**Extracted entries**

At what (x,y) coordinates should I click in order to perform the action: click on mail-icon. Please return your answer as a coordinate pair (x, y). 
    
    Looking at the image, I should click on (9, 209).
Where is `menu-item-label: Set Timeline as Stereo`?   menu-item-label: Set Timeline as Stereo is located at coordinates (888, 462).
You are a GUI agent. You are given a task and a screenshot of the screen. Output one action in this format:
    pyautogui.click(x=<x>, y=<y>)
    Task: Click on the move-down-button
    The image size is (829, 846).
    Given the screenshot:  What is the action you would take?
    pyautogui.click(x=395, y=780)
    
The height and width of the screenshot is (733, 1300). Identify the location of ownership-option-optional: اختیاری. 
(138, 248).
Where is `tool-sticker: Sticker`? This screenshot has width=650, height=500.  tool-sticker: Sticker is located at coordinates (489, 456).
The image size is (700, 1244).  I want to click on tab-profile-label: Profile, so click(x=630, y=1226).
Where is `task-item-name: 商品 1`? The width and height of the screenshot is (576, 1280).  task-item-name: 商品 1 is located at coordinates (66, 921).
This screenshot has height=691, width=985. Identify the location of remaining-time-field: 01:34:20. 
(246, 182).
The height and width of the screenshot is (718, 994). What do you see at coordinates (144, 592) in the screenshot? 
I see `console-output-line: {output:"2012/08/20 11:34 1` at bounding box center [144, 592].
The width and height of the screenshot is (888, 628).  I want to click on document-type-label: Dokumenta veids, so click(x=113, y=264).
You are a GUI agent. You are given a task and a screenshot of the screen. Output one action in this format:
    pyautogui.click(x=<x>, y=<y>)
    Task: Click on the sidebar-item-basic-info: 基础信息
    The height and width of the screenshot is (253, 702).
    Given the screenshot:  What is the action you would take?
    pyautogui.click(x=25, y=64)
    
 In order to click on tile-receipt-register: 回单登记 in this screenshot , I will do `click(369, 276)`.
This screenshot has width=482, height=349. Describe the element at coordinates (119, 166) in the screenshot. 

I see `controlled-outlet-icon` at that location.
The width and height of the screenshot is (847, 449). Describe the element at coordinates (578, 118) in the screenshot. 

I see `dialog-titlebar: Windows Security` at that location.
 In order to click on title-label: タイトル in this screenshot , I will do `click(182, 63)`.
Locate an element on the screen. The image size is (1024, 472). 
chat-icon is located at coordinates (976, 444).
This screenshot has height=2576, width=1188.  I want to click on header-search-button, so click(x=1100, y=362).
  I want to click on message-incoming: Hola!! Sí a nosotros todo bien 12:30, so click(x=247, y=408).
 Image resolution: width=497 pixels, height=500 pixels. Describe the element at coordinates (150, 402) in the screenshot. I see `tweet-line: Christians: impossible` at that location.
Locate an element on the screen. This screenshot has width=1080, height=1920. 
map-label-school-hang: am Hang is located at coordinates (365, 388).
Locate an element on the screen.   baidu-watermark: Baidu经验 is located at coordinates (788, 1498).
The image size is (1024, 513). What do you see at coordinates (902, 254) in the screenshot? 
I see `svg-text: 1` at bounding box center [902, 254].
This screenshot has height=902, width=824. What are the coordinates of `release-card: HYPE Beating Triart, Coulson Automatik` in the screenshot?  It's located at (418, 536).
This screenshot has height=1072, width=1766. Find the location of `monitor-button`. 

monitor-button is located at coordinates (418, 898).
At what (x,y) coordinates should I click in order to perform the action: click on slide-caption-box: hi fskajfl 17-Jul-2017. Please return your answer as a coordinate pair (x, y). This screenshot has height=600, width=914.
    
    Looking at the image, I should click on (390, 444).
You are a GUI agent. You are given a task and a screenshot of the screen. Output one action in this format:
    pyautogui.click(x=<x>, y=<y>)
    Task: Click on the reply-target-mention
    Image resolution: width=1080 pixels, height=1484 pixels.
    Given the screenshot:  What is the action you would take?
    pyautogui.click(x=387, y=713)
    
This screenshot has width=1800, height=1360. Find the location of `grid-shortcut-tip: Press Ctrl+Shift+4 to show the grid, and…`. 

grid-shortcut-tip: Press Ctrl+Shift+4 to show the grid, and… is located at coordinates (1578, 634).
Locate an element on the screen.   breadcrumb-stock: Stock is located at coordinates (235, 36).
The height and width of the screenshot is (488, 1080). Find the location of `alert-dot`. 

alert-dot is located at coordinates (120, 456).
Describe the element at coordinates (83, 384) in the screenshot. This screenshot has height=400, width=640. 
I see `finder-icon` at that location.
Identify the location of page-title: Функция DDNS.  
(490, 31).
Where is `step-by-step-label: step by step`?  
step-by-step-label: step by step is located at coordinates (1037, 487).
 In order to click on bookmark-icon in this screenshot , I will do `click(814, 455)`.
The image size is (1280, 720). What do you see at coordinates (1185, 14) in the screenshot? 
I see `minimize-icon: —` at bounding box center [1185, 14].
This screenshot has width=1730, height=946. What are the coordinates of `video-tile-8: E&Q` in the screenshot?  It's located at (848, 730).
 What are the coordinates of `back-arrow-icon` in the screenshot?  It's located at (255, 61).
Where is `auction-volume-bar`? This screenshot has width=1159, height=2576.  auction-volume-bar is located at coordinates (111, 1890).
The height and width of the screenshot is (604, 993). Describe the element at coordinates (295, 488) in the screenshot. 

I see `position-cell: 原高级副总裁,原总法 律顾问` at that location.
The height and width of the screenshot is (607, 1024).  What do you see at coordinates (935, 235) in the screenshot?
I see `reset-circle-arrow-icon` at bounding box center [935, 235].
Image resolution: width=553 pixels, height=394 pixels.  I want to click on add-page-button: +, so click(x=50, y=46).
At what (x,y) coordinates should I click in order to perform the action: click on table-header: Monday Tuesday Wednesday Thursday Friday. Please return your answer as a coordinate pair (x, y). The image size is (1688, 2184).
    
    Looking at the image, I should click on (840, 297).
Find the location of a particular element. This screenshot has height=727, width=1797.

**Task item**
Reproduce every row above word for word, with nothing added or left out.

**Answer to this exercise**
At what (x,y) coordinates should I click in order to perform the action: click on mail-icon. Please return your answer as a coordinate pair (x, y). 
    
    Looking at the image, I should click on (9, 209).
Where is `menu-item-label: Set Timeline as Stereo`?   menu-item-label: Set Timeline as Stereo is located at coordinates (888, 462).
You are a GUI agent. You are given a task and a screenshot of the screen. Output one action in this format:
    pyautogui.click(x=<x>, y=<y>)
    Task: Click on the move-down-button
    The image size is (829, 846).
    Given the screenshot:  What is the action you would take?
    pyautogui.click(x=395, y=780)
    
The height and width of the screenshot is (733, 1300). Identify the location of ownership-option-optional: اختیاری. 
(138, 248).
Where is `tool-sticker: Sticker`? This screenshot has width=650, height=500.  tool-sticker: Sticker is located at coordinates (489, 456).
The image size is (700, 1244).  I want to click on tab-profile-label: Profile, so click(x=630, y=1226).
Where is `task-item-name: 商品 1`? The width and height of the screenshot is (576, 1280).  task-item-name: 商品 1 is located at coordinates (66, 921).
This screenshot has height=691, width=985. Identify the location of remaining-time-field: 01:34:20. 
(246, 182).
The height and width of the screenshot is (718, 994). What do you see at coordinates (144, 592) in the screenshot? 
I see `console-output-line: {output:"2012/08/20 11:34 1` at bounding box center [144, 592].
The width and height of the screenshot is (888, 628).  I want to click on document-type-label: Dokumenta veids, so click(x=113, y=264).
You are a GUI agent. You are given a task and a screenshot of the screen. Output one action in this format:
    pyautogui.click(x=<x>, y=<y>)
    Task: Click on the sidebar-item-basic-info: 基础信息
    The height and width of the screenshot is (253, 702).
    Given the screenshot:  What is the action you would take?
    pyautogui.click(x=25, y=64)
    
 In order to click on tile-receipt-register: 回单登记 in this screenshot , I will do `click(369, 276)`.
This screenshot has width=482, height=349. Describe the element at coordinates (119, 166) in the screenshot. 

I see `controlled-outlet-icon` at that location.
The width and height of the screenshot is (847, 449). Describe the element at coordinates (578, 118) in the screenshot. 

I see `dialog-titlebar: Windows Security` at that location.
 In order to click on title-label: タイトル in this screenshot , I will do `click(182, 63)`.
Locate an element on the screen. The image size is (1024, 472). 
chat-icon is located at coordinates (976, 444).
This screenshot has height=2576, width=1188.  I want to click on header-search-button, so click(x=1100, y=362).
  I want to click on message-incoming: Hola!! Sí a nosotros todo bien 12:30, so click(x=247, y=408).
 Image resolution: width=497 pixels, height=500 pixels. Describe the element at coordinates (150, 402) in the screenshot. I see `tweet-line: Christians: impossible` at that location.
Locate an element on the screen. This screenshot has width=1080, height=1920. 
map-label-school-hang: am Hang is located at coordinates (365, 388).
Locate an element on the screen.   baidu-watermark: Baidu经验 is located at coordinates (788, 1498).
The image size is (1024, 513). What do you see at coordinates (902, 254) in the screenshot? 
I see `svg-text: 1` at bounding box center [902, 254].
This screenshot has height=902, width=824. What are the coordinates of `release-card: HYPE Beating Triart, Coulson Automatik` in the screenshot?  It's located at (418, 536).
This screenshot has height=1072, width=1766. Find the location of `monitor-button`. 

monitor-button is located at coordinates (418, 898).
At what (x,y) coordinates should I click in order to perform the action: click on slide-caption-box: hi fskajfl 17-Jul-2017. Please return your answer as a coordinate pair (x, y). This screenshot has height=600, width=914.
    
    Looking at the image, I should click on (390, 444).
You are a GUI agent. You are given a task and a screenshot of the screen. Output one action in this format:
    pyautogui.click(x=<x>, y=<y>)
    Task: Click on the reply-target-mention
    Image resolution: width=1080 pixels, height=1484 pixels.
    Given the screenshot:  What is the action you would take?
    pyautogui.click(x=387, y=713)
    
This screenshot has width=1800, height=1360. Find the location of `grid-shortcut-tip: Press Ctrl+Shift+4 to show the grid, and…`. 

grid-shortcut-tip: Press Ctrl+Shift+4 to show the grid, and… is located at coordinates (1578, 634).
Locate an element on the screen.   breadcrumb-stock: Stock is located at coordinates (235, 36).
The height and width of the screenshot is (488, 1080). Find the location of `alert-dot`. 

alert-dot is located at coordinates (120, 456).
Describe the element at coordinates (83, 384) in the screenshot. This screenshot has height=400, width=640. 
I see `finder-icon` at that location.
Identify the location of page-title: Функция DDNS.  
(490, 31).
Where is `step-by-step-label: step by step`?  
step-by-step-label: step by step is located at coordinates (1037, 487).
 In order to click on bookmark-icon in this screenshot , I will do `click(814, 455)`.
The image size is (1280, 720). What do you see at coordinates (1185, 14) in the screenshot? 
I see `minimize-icon: —` at bounding box center [1185, 14].
This screenshot has width=1730, height=946. What are the coordinates of `video-tile-8: E&Q` in the screenshot?  It's located at (848, 730).
 What are the coordinates of `back-arrow-icon` in the screenshot?  It's located at (255, 61).
Where is `auction-volume-bar`? This screenshot has width=1159, height=2576.  auction-volume-bar is located at coordinates (111, 1890).
The height and width of the screenshot is (604, 993). Describe the element at coordinates (295, 488) in the screenshot. 

I see `position-cell: 原高级副总裁,原总法 律顾问` at that location.
The height and width of the screenshot is (607, 1024).  What do you see at coordinates (935, 235) in the screenshot?
I see `reset-circle-arrow-icon` at bounding box center [935, 235].
Image resolution: width=553 pixels, height=394 pixels.  I want to click on add-page-button: +, so click(x=50, y=46).
At what (x,y) coordinates should I click in order to perform the action: click on table-header: Monday Tuesday Wednesday Thursday Friday. Please return your answer as a coordinate pair (x, y). The image size is (1688, 2184).
    
    Looking at the image, I should click on (840, 297).
Find the location of a particular element. This screenshot has height=727, width=1797.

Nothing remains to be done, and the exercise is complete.